The Tampa Bay Lightning's dubious decision to sign injury-plagued Janne Laukkanen this past summer to a one-year deal worth $600,000 in base pay, as much as $1.2 million with incentives, backfired with the team buying out his contract Friday. Laukkanen had an arthritic hip that kept him out of the Penguins' lineup last season before he was included in the Alexei Kovalev trade for the purpose of dumping his salary. Shortly before the deal, he said he was more concerned about being able to walk at age 40 than playing. Laukkanen, 33, is a free agent.

The JD Power Major Market Sports Report released this week a survey showing that those who attend NHL games are the most affluent of the four major sports leagues. The average household income was $73,858 compared to $73,015 for the No. 2 NFL. The NHL also had the youngest fan base at 38.8 years old.

Fighting is up 18 percent from last season, an increase of 14 fights in the first 160 games. The individual leader is the Buffalo Sabres' 6-4, 237-pound rookie, Andrew Peters, with seven. Kelly Buchberger leads the Penguins with two.

Remember when the San Jose Sharks were so deep in goal that they virtually gave away Johan Hedberg as the No. 4 man on their depth chart? That depth is much shallower these days, as evidenced by the team's drop to the bottom of the Western Conference standings. Most dramatic is the plight of starter and one-time budding star Evgeni Nabokov, who ended a 15-game winless streak last night. In a 2-2 tie Thursday in Tampa, he allowed the Lightning's Pavel Kubina to beat him with a slap shot from beyond the red line.

The woeful Washington Capitals placed Kip Miller on waivers this week, and he cleared, no team willing to take his $900,000 salary. Miller, acquired at the request of Jaromir Jagr because of their work together with the Penguins, has one assist in seven games.

No road city offers a warmer welcome to Lemieux than Chicago. Not even his native Montreal. At a stoppage in play Thursday at the United Center, a video of Lemieux's career produced by the Blackhawks was shown on the scoreboard to the tune of REM's "Superman," and the crowd responded with an appreciative roar. Most impressive, perhaps, was that one of the video's scenes was of Lemieux lifting the Stanley Cup in Chicago in 1992.

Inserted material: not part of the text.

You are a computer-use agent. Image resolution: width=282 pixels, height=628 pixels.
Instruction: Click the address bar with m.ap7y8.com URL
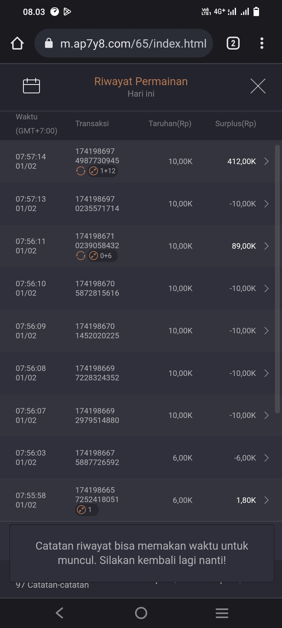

Conversely, no team has shown less respect for Lemieux than the New York Islanders, as was evident in the two meetings in the past week when Eric Cairns and Roman Hamrlik engaged in rancorous confrontations with him, physically and verbally. This is no egregious violation of the hockey code, but the treatment does stand out when compared to how other opponents generally avoid nastiness with Lemieux. Cairns was asked about this Wednesday at Mellon Arena and responded with a shrug. "He's just another player on the other team," he said. "No one's untouchable in this league."